Run `streamlit hello` to see if the installation was successful.

### Running the sample web application 

Simply run the code below to run a local version of your web application that outputs the at-risk areas as hotspots on a map as well as a subsequent list of places to prioritize disease-related proactive measures.  

The one below is for a dengue hotspot map for Quezon City, Philippines.

![Web application pt1 for Quezon City](images/sample_web_app_pt1_qc.png)

This other screenshot shows the web application demonstrating the use of the geospatial modelling in outputting locations of high-risk areas.

![Web application p2 for Quezon City](images/sample_web_app_pt2_qc.png)

Another example for Cotabato City, Philippines is shown below.


![Web application pt1 for Quezon City](images/sample_web_app_pt1_cotabato.png)
![Web application pt1 for Quezon City](images/sample_web_app_pt2_cotabato.png)

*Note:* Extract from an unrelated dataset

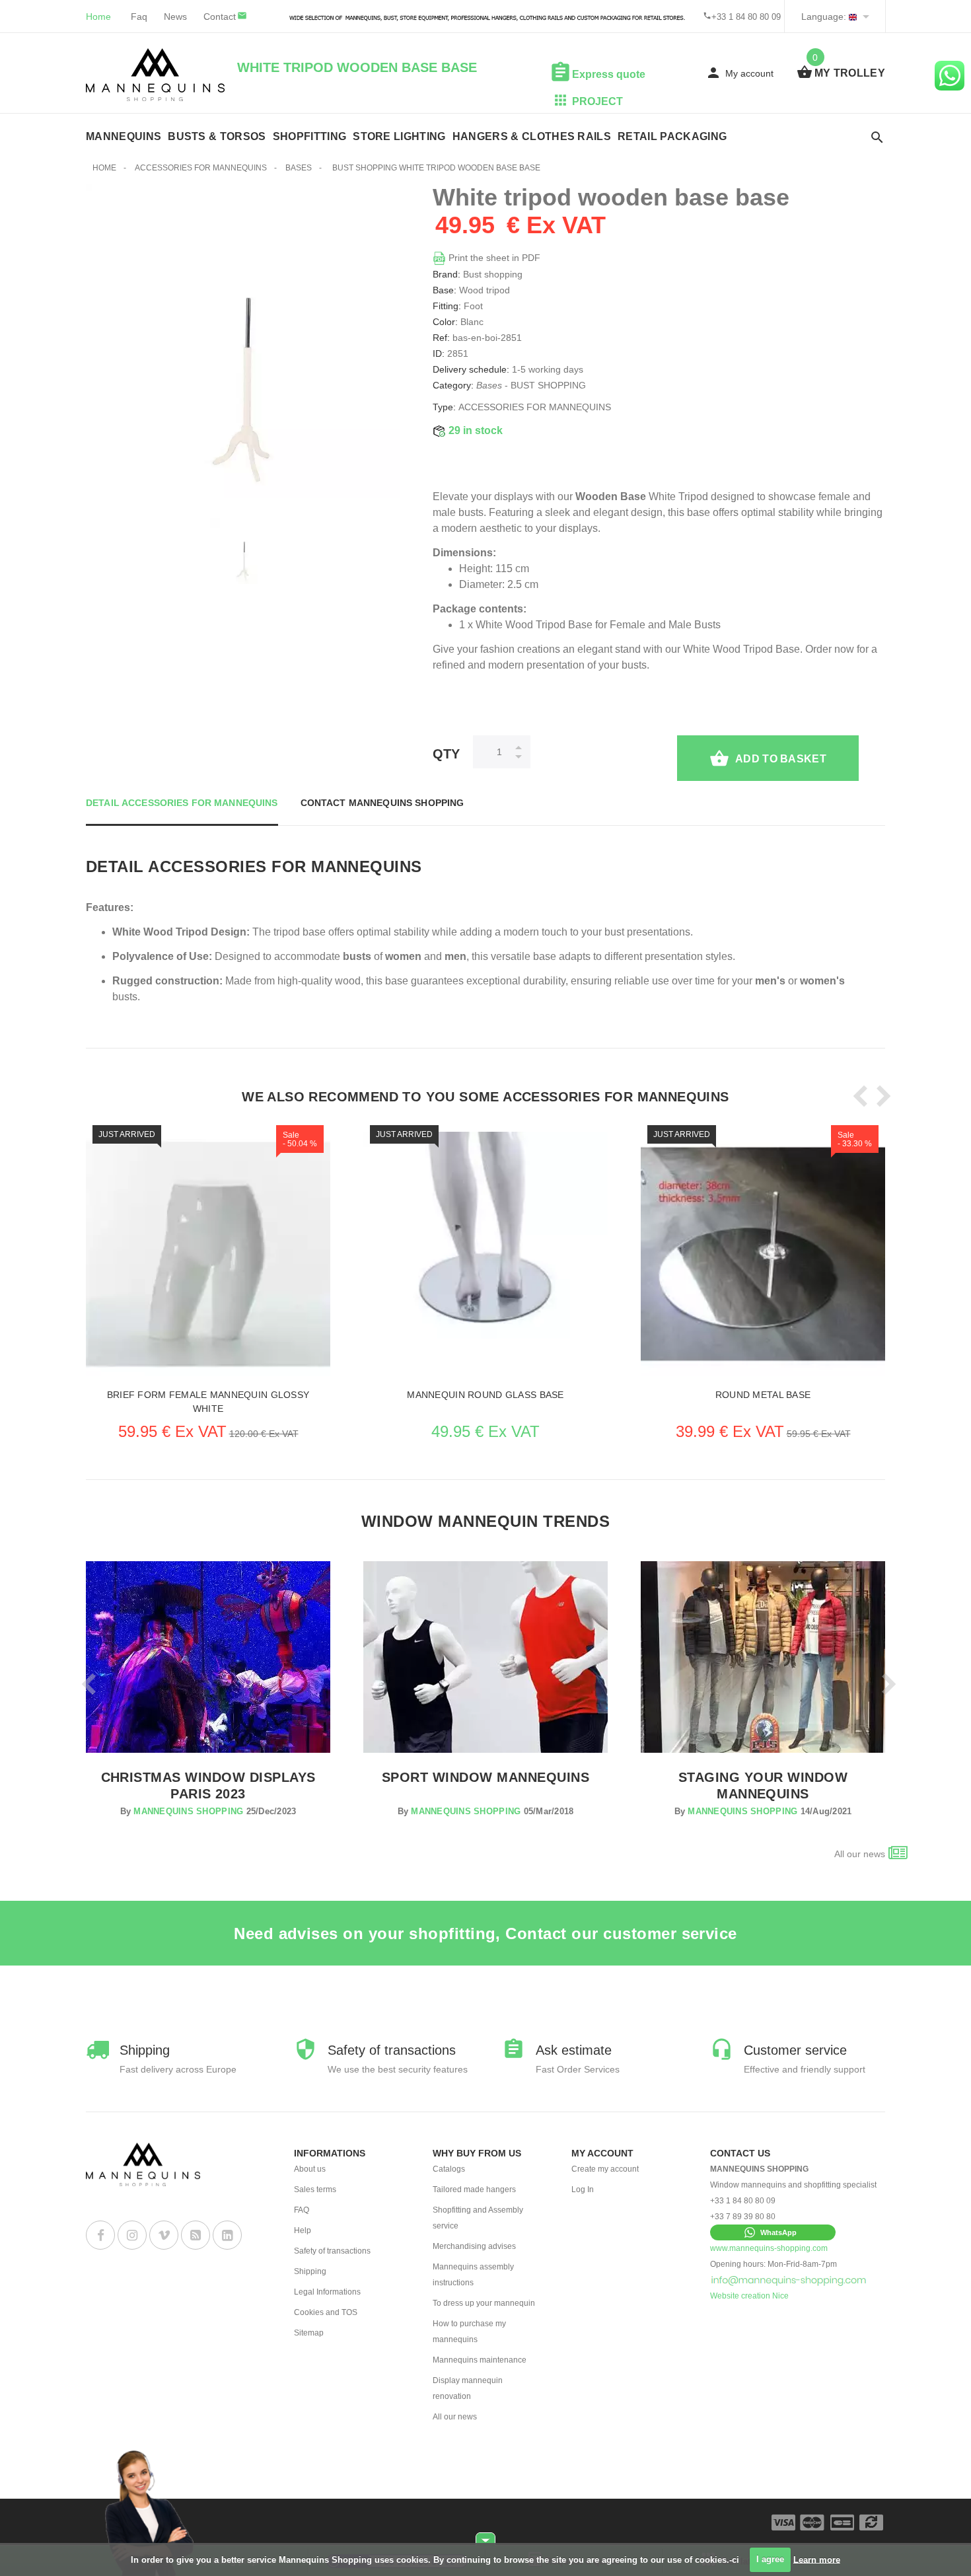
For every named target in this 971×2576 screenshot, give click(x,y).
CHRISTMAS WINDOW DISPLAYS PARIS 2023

# AEDES Automated Machine Learning

We have also added functionality to this package that performs tree-based pipeline optimization (TPOT) that optimizes machine learning pipelines using genetic algorithm as described [here](https://epistasislab.github.io/tpot/).

Data preparation is still required as we as train-test splitting as needed. Using the one-liner `perform_classification` or `perform_regression`, we can train a machine learning model hundreds to thousands of times in different configurations, feature engineering methodologies and various models in order to output:

- the best ml model (in-memory and saved as a pickle file, default is `best_model.pkl`)
- the best ml pipeline which is a python script that describes the ml methodology
- and the feature importances (both as a dataframe, and as a plot)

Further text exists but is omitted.